Excerpted passage:
Using primary sources and documents to discovery more on the history of those enslaved in Kentucky


Thousands of formerly enslaved African Americans were still alive when the Social Security Act was passed in 1935.

The formerly enslaved applicants were NOT compensated for slave labor via social security benefits.

The completed application forms contained the names of the parents of the formerly enslaved African Americans and additional information.

Revealing the identities of Mexicans enslaved in Kentucky is an ongoing area of research.

The research is ongoing to locate the names of the enslaved men who accompanied the Kentucky Volunteer Militia in the Mexican-American War, 1846-1848.

The U.S. military compensated the slave owners for the services of their slaves during the Mexican-American War.


Social Security Applications and Claims Index

The Social Security Act was signed into law by President Franklin D. Roosevelt on August 14, 1935. This federal program was designed as a social insurance that would pay retired workers age 65 or older a continuing income. There were thousands of formerly enslaved African Americans who were still alive in 1935, with some of the oldest applicants reporting birthdays in the late 1820s. Hundreds of the applicants were in and from Kentucky. The applicants' ages were many times guesswork because their actual birthdates had not been recorded. Also, the enslaved had not been paid for their work prior to gaining their freedom; the Social Security benefits were based on individual earned income. The completed social security applications include information about past employment and also provides the names of parents. For the formerly enslaved, one or both parents would have also been enslaved and their names may not have been recorded in other documents.

Provided data:
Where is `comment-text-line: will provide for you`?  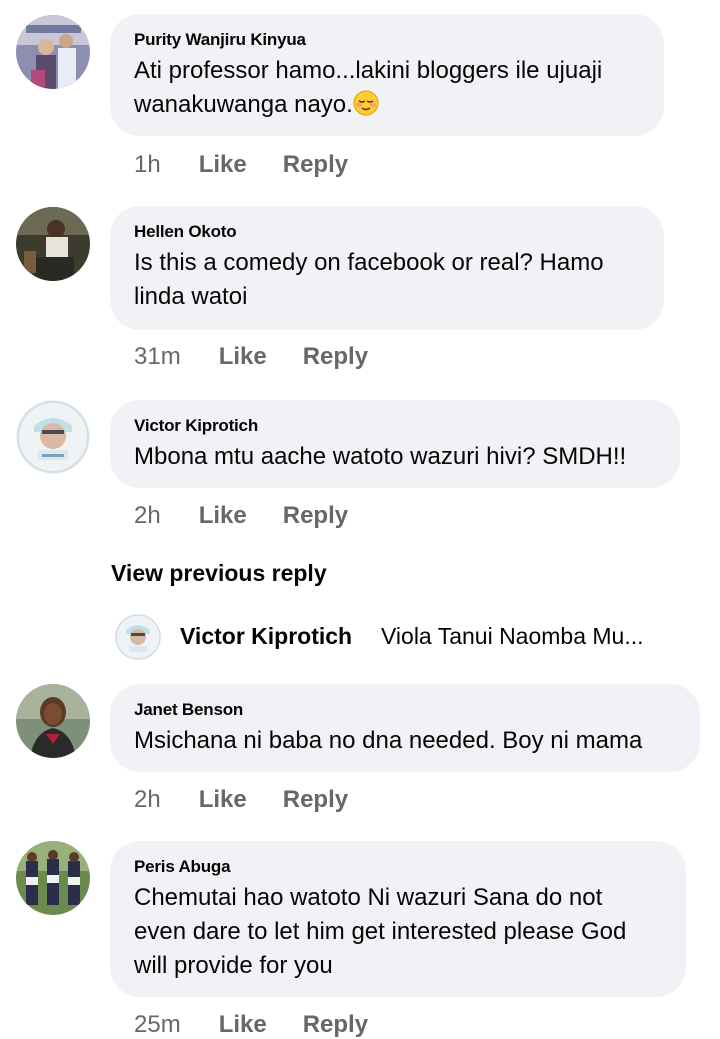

What needs to be done:
Summarize the passage on Kentucky's formerly enslaved people and Social Security in two sentences. Rely only on the text, not on the material.

Exercise answer:
When President Franklin D. Roosevelt signed the Social Security Act on August 14, 1935, to pay retired workers age 65 or older a continuing income, thousands of formerly enslaved African Americans were still alive, and hundreds of the applicants were in and from Kentucky. Their benefits did not compensate them for unpaid slave labor because benefits were based on earned income, but their completed applications record past employment and the names of parents who may not appear in other documents.